◆ WHAT YOU SHOULD DO
Repeat exactly, please, the opening lines of the data below, through and including the line where "Click the orange envelope" sits.

(MATERIAL FOR THIS TASK Opens)

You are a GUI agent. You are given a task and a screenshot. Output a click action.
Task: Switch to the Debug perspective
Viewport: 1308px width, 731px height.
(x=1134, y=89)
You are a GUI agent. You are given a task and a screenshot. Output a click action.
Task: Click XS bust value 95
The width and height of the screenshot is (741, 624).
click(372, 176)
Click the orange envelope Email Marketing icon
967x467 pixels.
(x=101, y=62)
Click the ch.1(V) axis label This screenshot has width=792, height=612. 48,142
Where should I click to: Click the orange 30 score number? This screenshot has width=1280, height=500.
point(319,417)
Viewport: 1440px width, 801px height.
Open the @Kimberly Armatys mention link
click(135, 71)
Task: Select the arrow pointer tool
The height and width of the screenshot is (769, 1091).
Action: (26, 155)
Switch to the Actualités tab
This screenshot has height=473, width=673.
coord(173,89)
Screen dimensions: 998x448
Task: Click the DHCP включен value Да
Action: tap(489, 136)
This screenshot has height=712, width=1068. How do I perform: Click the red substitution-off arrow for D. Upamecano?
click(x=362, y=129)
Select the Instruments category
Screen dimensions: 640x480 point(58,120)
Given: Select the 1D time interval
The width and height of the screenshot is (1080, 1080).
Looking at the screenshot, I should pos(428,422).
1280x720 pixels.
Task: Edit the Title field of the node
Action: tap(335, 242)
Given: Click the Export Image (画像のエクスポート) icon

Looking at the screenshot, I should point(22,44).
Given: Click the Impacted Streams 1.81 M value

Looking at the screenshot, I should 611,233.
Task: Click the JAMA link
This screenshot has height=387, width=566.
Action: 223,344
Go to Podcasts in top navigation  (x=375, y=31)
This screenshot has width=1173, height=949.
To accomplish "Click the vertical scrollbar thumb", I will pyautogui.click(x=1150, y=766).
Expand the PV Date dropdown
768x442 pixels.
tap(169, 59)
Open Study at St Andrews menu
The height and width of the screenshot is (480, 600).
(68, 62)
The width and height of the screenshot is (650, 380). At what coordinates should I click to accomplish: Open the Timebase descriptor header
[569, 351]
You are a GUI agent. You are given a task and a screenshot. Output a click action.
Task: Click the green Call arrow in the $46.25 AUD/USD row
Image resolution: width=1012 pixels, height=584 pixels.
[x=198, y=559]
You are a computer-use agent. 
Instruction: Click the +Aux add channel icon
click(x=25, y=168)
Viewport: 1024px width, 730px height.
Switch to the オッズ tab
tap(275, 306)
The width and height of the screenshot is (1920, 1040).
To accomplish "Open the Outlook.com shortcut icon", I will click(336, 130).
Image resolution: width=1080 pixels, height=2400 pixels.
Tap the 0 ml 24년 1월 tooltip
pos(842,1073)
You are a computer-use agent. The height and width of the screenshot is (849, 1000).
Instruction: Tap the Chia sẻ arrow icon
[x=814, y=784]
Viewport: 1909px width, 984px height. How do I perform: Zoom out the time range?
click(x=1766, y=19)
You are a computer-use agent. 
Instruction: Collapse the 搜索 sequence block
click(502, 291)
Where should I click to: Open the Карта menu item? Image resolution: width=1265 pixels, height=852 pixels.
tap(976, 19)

(MATERIAL FOR THIS TASK Closes)

◆ SOLUTION TO THIS PROBLEM
You are a GUI agent. You are given a task and a screenshot. Output a click action.
Task: Switch to the Debug perspective
Viewport: 1308px width, 731px height.
(x=1134, y=89)
You are a GUI agent. You are given a task and a screenshot. Output a click action.
Task: Click XS bust value 95
The width and height of the screenshot is (741, 624).
click(372, 176)
Click the orange envelope Email Marketing icon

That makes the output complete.